Breastfeeding vs. Chestfeeding: What’s the Difference?

Breastfeeding and chestfeeding describe the same physical act: feeding an infant milk produced by the body’s mammary tissue. The difference is not medical or nutritional. It’s about language and who feels represented by each term. “Chestfeeding” emerged as an alternative for transgender men, non-binary parents, and others for whom the word “breast” doesn’t align with their gender identity.

Same Biology, Different Language

Both terms refer to the process of a baby latching onto the nipple and areola to drink human milk. The anatomy involved is identical: mammary glands respond to hormonal signals during and after pregnancy, producing colostrum and then mature milk. The nutritional composition of the milk, the mechanics of the latch, and the health benefits for parent and baby are the same regardless of which word someone uses.

The Academy of Breastfeeding Medicine lists both “breastfeeding” and “chestfeeding” as gender-inclusive terms alongside “lactating,” “expressing,” “pumping,” and “human milk feeding.” The ABM notes that “breastfeeding” implies a physical and emotional connection between parent and baby, while “lactating” is a more clinical term that doesn’t carry the same connotation. The word “chest,” however, has a different anatomical meaning and isn’t typically used in medical documentation. In practice, healthcare providers often ask patients which term they prefer and use that in conversation while defaulting to clinical language like “lactation” in charts.

Why the Term “Chestfeeding” Exists

For many people, “breastfeeding” is a perfectly comfortable word. But for transgender men, non-binary individuals, and some others, referring to “breasts” can trigger or intensify gender dysphoria, a deep discomfort with physical characteristics or language that conflicts with their gender identity. Using “chestfeeding” allows these parents to talk about feeding their babies without language that feels misaligned with who they are.

This isn’t just about preference. Trevor MacDonald, a transgender father and former La Leche League leader in Canada, has written that some trans people experience severe dysphoria when nursing and may choose not to do it at all for mental health reasons. Those who do nurse often find that affirming language from partners, family, and healthcare providers makes the experience more sustainable. La Leche League International now explicitly acknowledges that trans men, trans women, and non-binary individuals may choose to breastfeed or chestfeed, and the organization offers resources for all of these parents.

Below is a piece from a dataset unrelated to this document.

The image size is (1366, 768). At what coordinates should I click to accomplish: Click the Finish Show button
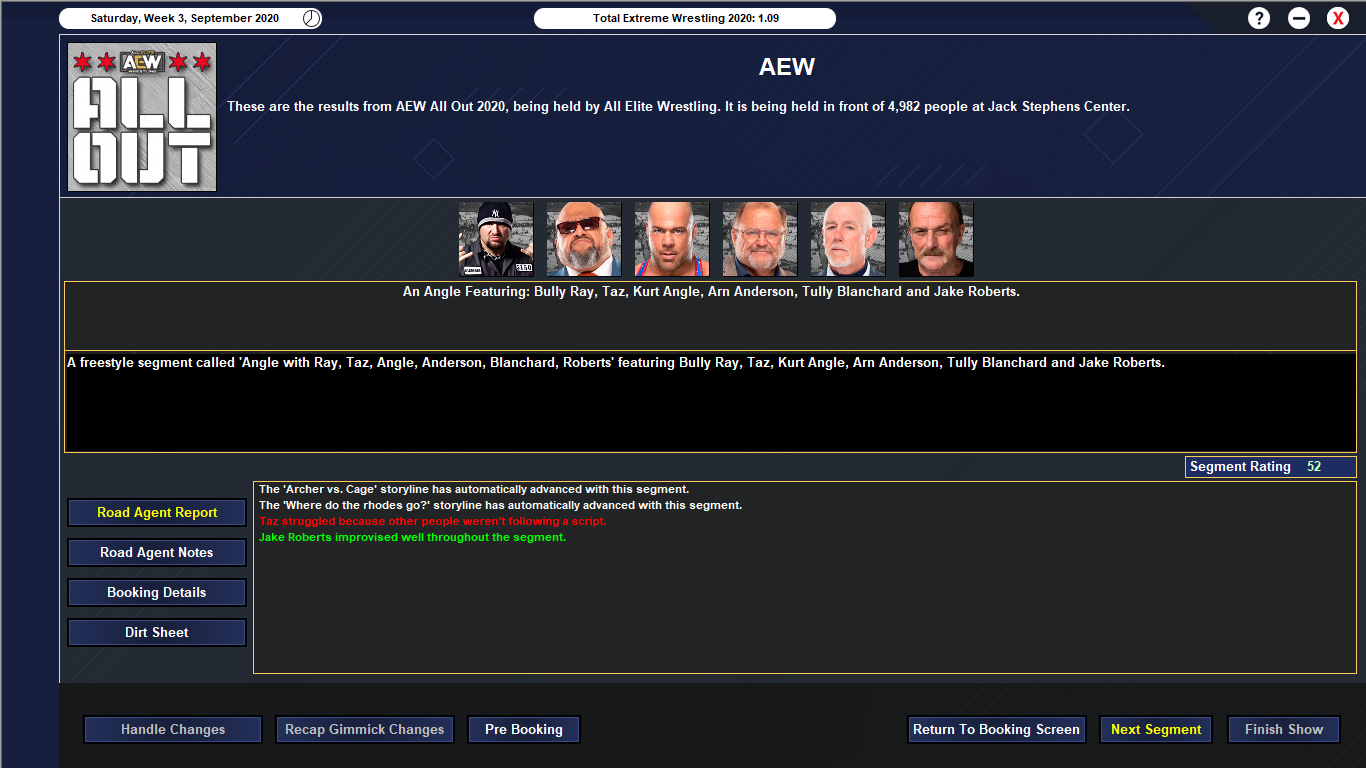tap(1284, 729)
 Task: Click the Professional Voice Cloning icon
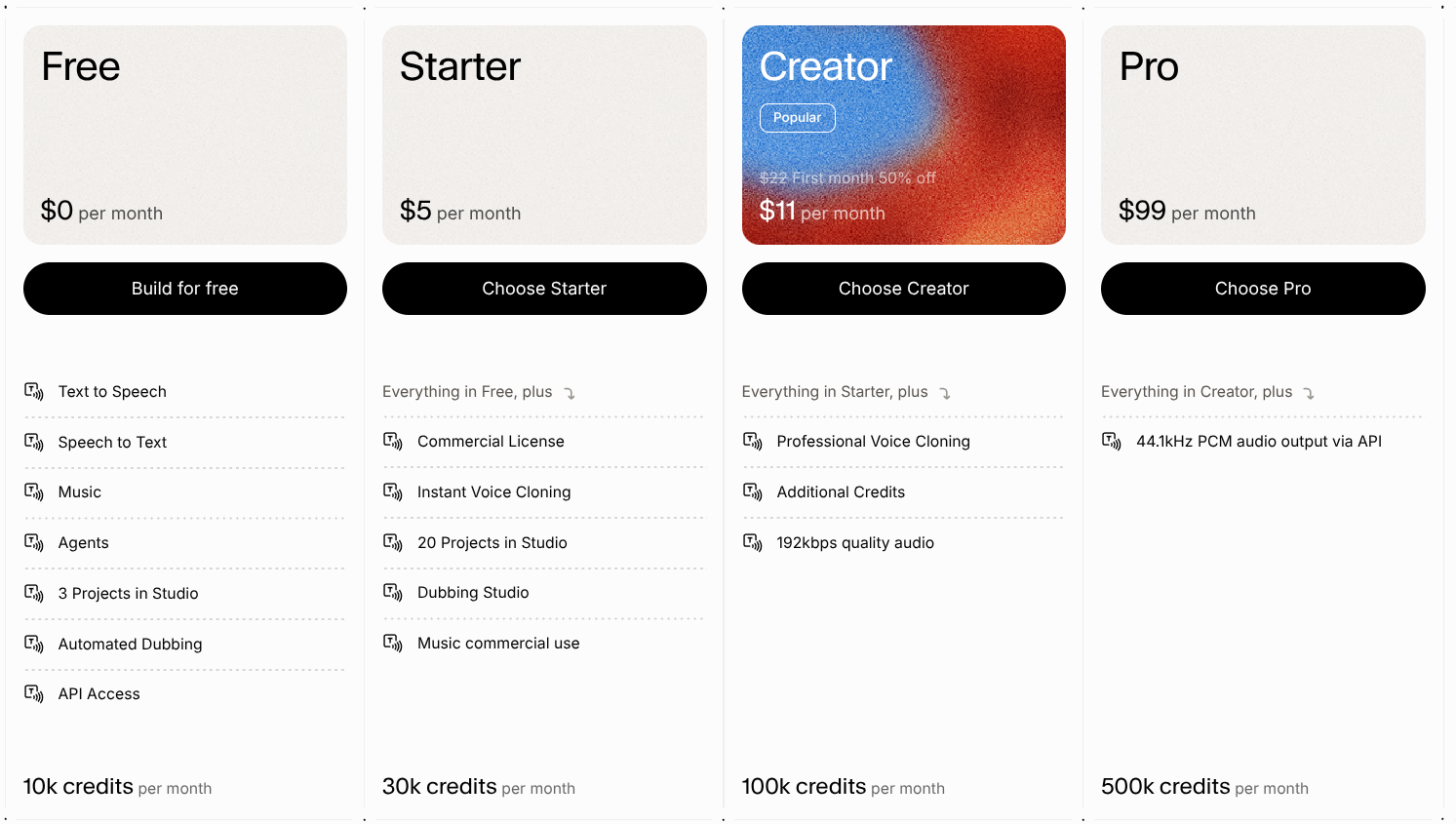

Lactation After Chest Surgery

One area where chestfeeding involves distinct practical considerations is when a transmasculine parent has had chest masculinization surgery (commonly called top surgery). This procedure removes mammary tissue and reshapes the chest to create a flatter, more masculine contour. However, surgeons typically do not remove all mammary tissue, because doing so would leave a sunken appearance. That remaining tissue means some milk production is still possible, though the amount varies widely depending on how much glandular tissue remains, whether milk ducts were severed, and how nerve sensation has recovered.

Parents who have had top surgery and want to chestfeed often need specialized lactation support. Strategies can include frequent pumping to stimulate whatever tissue remains, supplemental feeding systems that deliver donor milk or formula through a tube at the nipple, or a combination of both. Some parents produce enough milk to partially feed their babies; others find that the supply is too limited and switch to other feeding methods. Healthcare providers familiar with post-surgical anatomy can help set realistic expectations early in pregnancy.

Testosterone and Milk Safety

Transmasculine parents who use testosterone therapy often pause it during pregnancy and lactation, but some resume while still nursing. A study evaluating maternal testosterone therapy during lactation found reassuring results: testosterone delivered by sublingual drops, vaginal cream, or subcutaneous pellet implant was absorbed into the parent’s bloodstream but was not measurably excreted into breast milk. Infant blood levels of testosterone remained very low during seven months of continuous therapy, and no adverse effects were observed in the infant.

That said, the research base is still small, and decisions about hormone therapy during lactation are best made individually. The key takeaway is that testosterone use does not automatically rule out feeding a baby human milk.

Induced Lactation for Non-Gestational Parents

Chestfeeding conversations sometimes overlap with induced lactation, where a parent who did not carry the pregnancy stimulates milk production. This applies to adoptive parents, partners in same-sex couples, and transgender women. Protocols for inducing lactation typically involve months of hormonal preparation followed by frequent pumping to build supply. Most parents who follow these protocols are able to produce a significant portion of their baby’s milk needs, though supplementation is common, especially in the early weeks.

Which Term Should You Use?

If you’re a new parent choosing language for yourself, use whatever feels right. “Breastfeeding” remains the most widely understood term and is used comfortably by the vast majority of nursing parents. “Chestfeeding” is equally valid and serves an important purpose for people whose identity doesn’t fit neatly into the assumptions baked into older terminology. Neither term changes the milk, the bond, or the biology. If you’re talking to or about someone else, the simplest approach is to mirror the language they use for themselves.